1a. Quick Start (submit from a DoC Lab PC)
Open a Terminal window (Ubuntu/macOS, Windows 10 use Powershell built-in ssh and execute the following commands:
# Log in to a 'head' node/submission host
ssh gpucluster2.doc.ic.ac.uk
# or ssh gpucluster3.doc.ic.ac.uk
# Use sbatch to submit a pre-existing script to a remote GPU node
sbatch /vol/bitbucket/shared/slurmseg.sh
The output will be stored, by default, in your ~/ home directory, with the filename slurm20-{xyz}.out (or from whichever directory the sbatch command is launched from)
If you have a bash script ready, replace /vol/bitbucket/shared/slurmseg.sh with the full path to your own script
In summary, log in to a head node to submit scripts to execute remotely on a GPU server/node
Example output of slurm20-xyz.out:
+-----------------------------------------------------------------------------+
| NVIDIA-SMI 470.129.06 Driver Version: 470.129.06 CUDA Version: 11.4 |
|-------------------------------+----------------------+----------------------+
| GPU Name Persistence-M| Bus-Id Disp.A | Volatile Uncorr.
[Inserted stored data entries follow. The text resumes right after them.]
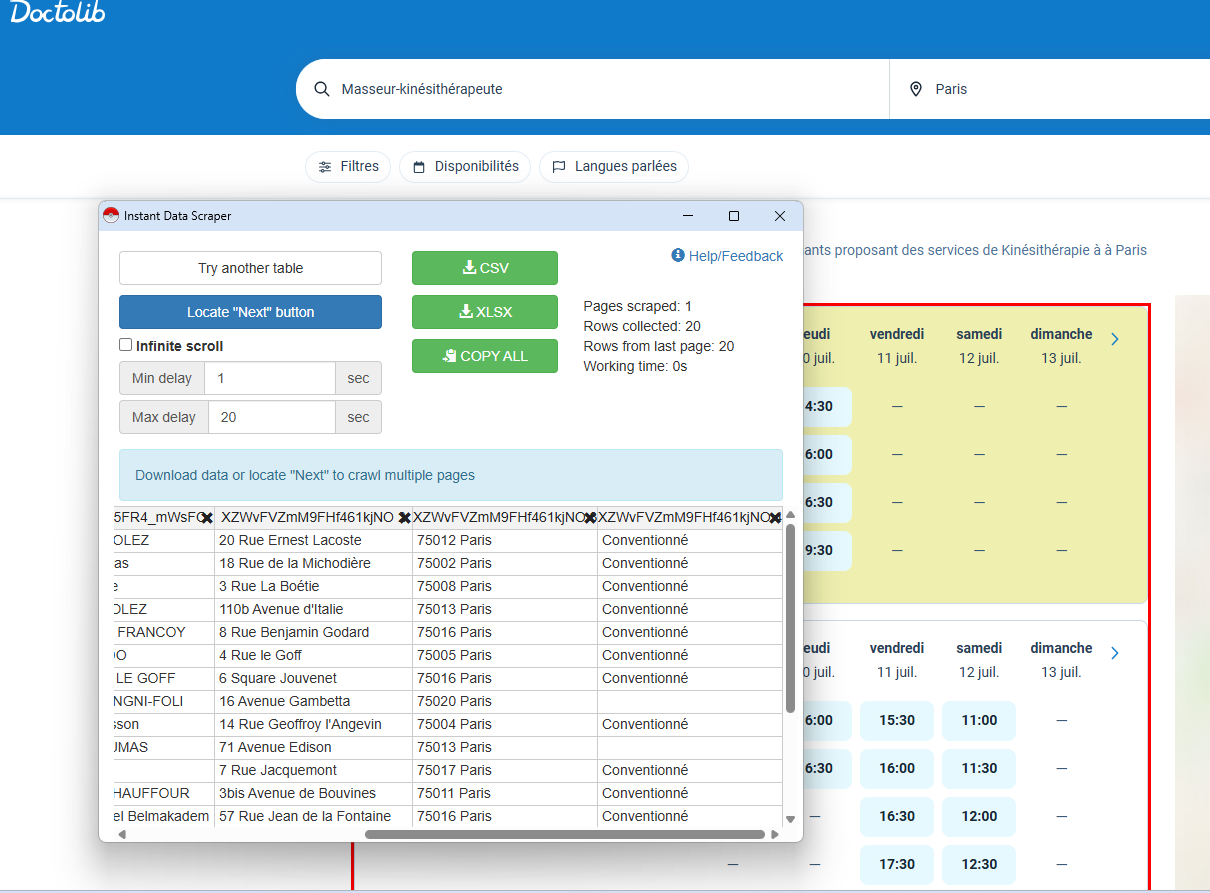Click the Try another table button
The height and width of the screenshot is (893, 1210).
(250, 268)
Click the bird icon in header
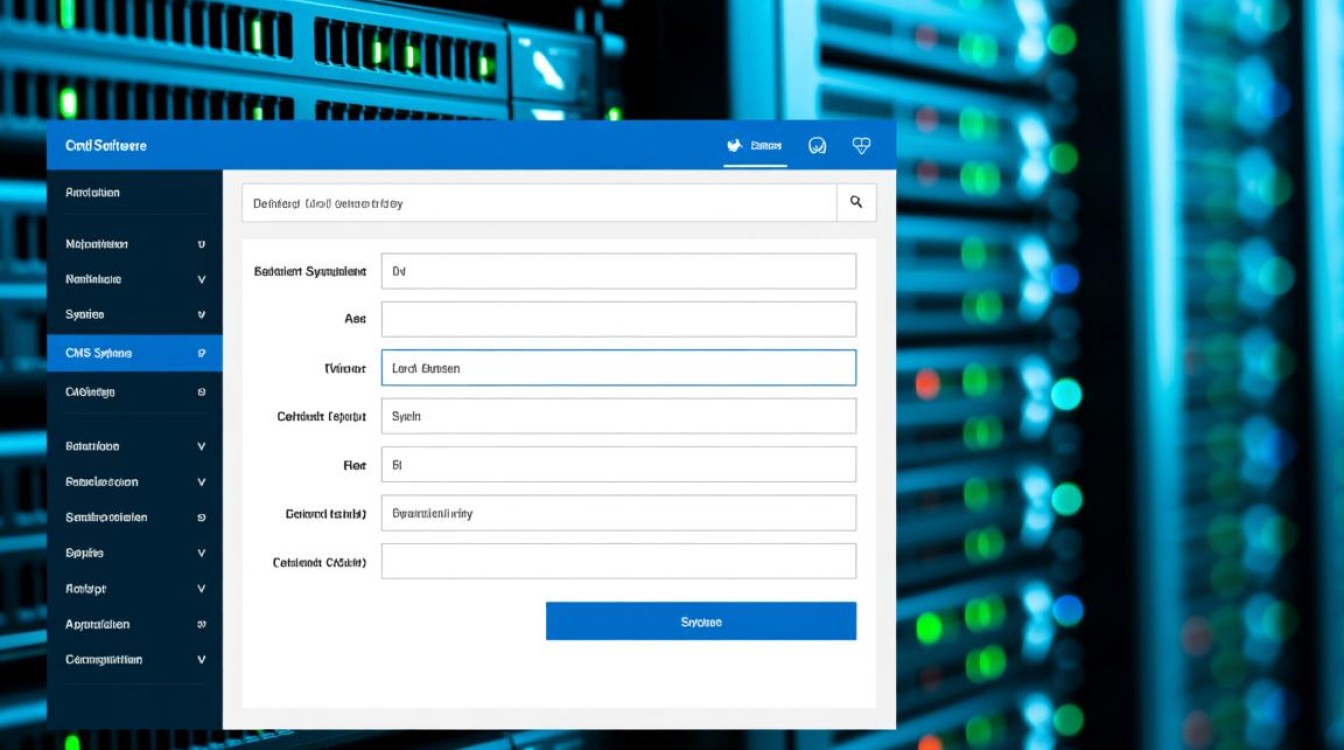Image resolution: width=1344 pixels, height=750 pixels. pos(734,146)
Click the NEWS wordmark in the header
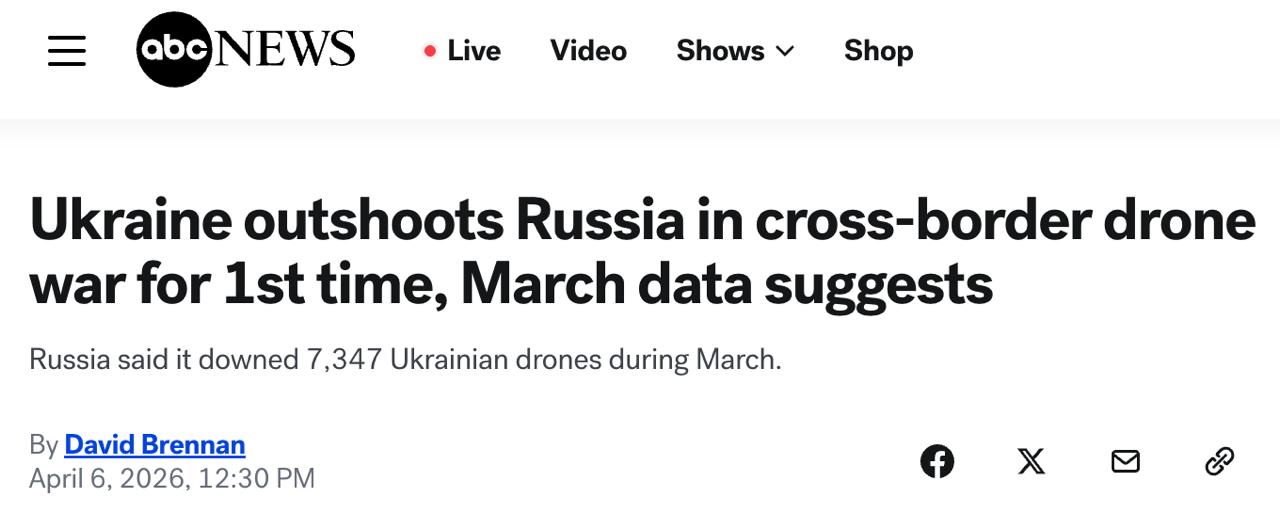 [x=285, y=49]
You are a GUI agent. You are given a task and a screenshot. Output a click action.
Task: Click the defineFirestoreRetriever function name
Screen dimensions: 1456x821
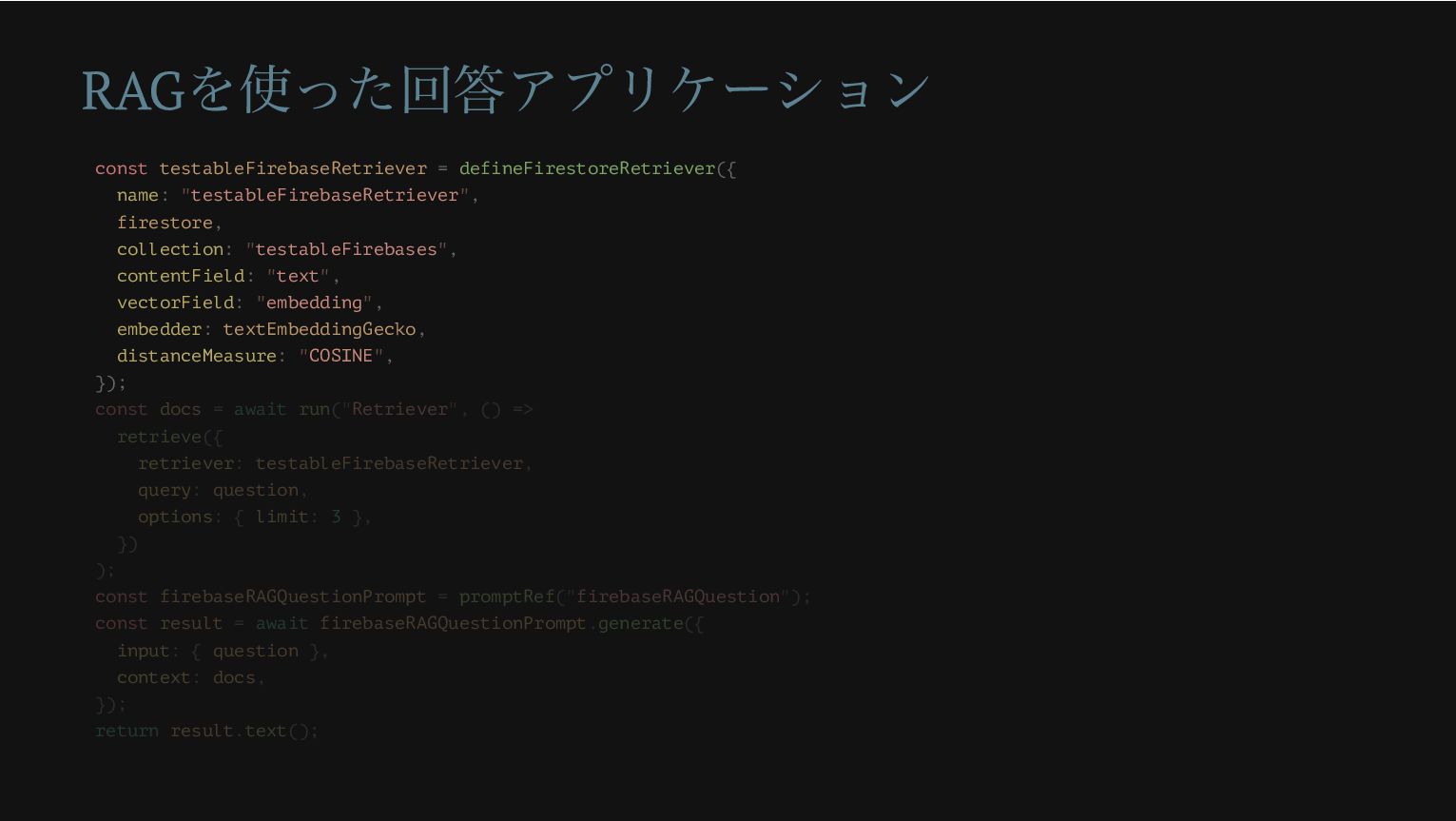click(587, 168)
ECC |
| Fan Temp Perf Pwr:Usage/Cap| Memory-Usage | GPU-Util Compute M. |
| | | MIG M. |
|===============================+======================+======================|
| 0 NVIDIA A30 On | 00000000:02:00.0 Off | 0 |
| N/A 32C P0 30W / 165W | 0MiB / 24258MiB | 0% Default |
| | | Disabled |
+-------------------------------+----------------------+----------------------+
+-----------------------------------------------------------------------------+
| Processes: |
| GPU GI CI PID Type Process name GPU Memory |
| ID ID Usage |
|=============================================================================|
| No running processes found |
+-----------------------------------------------------------------------------+
# Hint: Lab PCs gpu[10-18] have the Slurm client software installed:
ssh gpu10 # (or gpu11, etc., up to gpu18)
nvidia-smi
#this returns the local PC's Nvidia GPU details
srun nvidia-smi
# submits a job to the remote cluster and returns the Nvidia card of the next available GPU cluster node
sbatch /vol/bitbucket/shared/slurmseg.sh
# the usual test script to get started